For some time now Jesus has been trying to explain to his disciples that he is going to be killed, but the Apostles either can’t see this, or refuse to see it. Jesus, however, a student of Isaiah’s “servant songs,” understands this all too well… that to speak the word of God will often lead to personal suffering:
Psalm 33:4-5, 18-19, 20, 22
Our first reading comes from the book of the Prophet Isaiah. In a passage from late Second Isaiah he tells us that God’s servant will suffer – the fourth of Isaiah’s “servant songs” which tell of a redeemer sent by God to save humanity, but that redemption comes at a cost… the death of his servant. While the opening hook is troubling for us to hear (The Lord was pleased to crush him in infirmity), as if God takes delight in his servant’s suffering, we need to continue with the passage to see that God’s being pleased comes not from inflicting pain, but by having his people redeemed and through it, his servant glorified. Our Psalm reinforces this understanding as we sing “Lord, let your mercy be on us as we place our trust in you.” If we know and trust in the Lord, we know he will protect us.
Our Gospel from Mark continues near where we left off last week. Here James and John asking Jesus to appoint them to his right and his left. While we might consider this to be forward and self-serving, we need to remember that such a request would not at all be unusual in their culture, for men of that age and in their position.

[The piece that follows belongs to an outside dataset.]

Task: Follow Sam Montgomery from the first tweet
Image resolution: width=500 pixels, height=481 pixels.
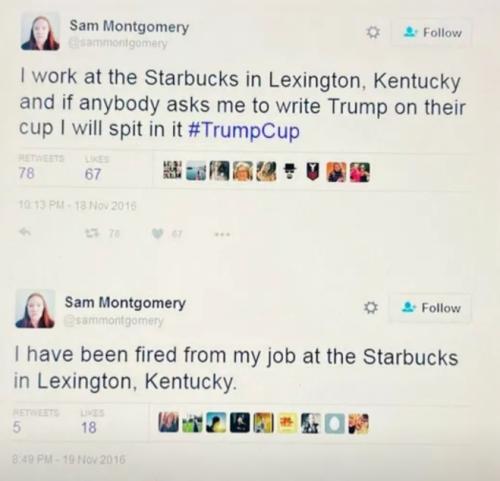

Having no understanding of the depth of that commitment, Jesus asks them if they are prepared (even though he knows they are not, and predicts that they too will suffer for his sake). Not surprisingly, the remaining 10 Apostles are somewhat indignant when they heard what James and John were asking. Seeing this, Jesus gathers them all and reminds them that their mission is not to be above all, but to serve all. At this point in Mark’s narrative Jesus’ journeys are coming to an end as they head for Jerusalem, where Jesus knows what his fate will be.
Our second reading continues our study of the Letter to the Hebrews. Here we are told that we have in Jesus a high priest who is not unfamiliar with our weaknesses. What does that mean for us? That through Christ we can be forgiven of our sins. Having lived the human condition, having suffered and died for us, he is uniquely qualified to grant us mercy.
We are very much like Jesus’ disciples. We don’t like hearing these stories about his suffering and death. We take no joy in the celebration of Good Friday. Like his disciples we’d much rather be sitting next to Jesus, to be touched, to be healed, to have our eyes opened to new possibilities if we just love one another. But ignoring a problem doesn’t make it go away. For as much joy we can receive in service to the Lord, there can also be pain and suffering. But here’s the thing… if Jesus could take it, if the Apostles could take it, so can we. We’re always so fast to say, “Jesus was God, so of course he could take it,” or “the Apostles, those guys were saints, I’m nothing like that.” But by being so quick to acknowledge their divine support, we completely negate their humanity. Jesus was human. The Apostles were all too human. As our second reading reminds us, it is Jesus in his humanity that allows him to forgive us our human weaknesses because he himself faced those same weaknesses. Jesus came, and the Apostles served, to remind us that they, in their weaknesses, were no better than us. We too, have it in us to serve and be saved.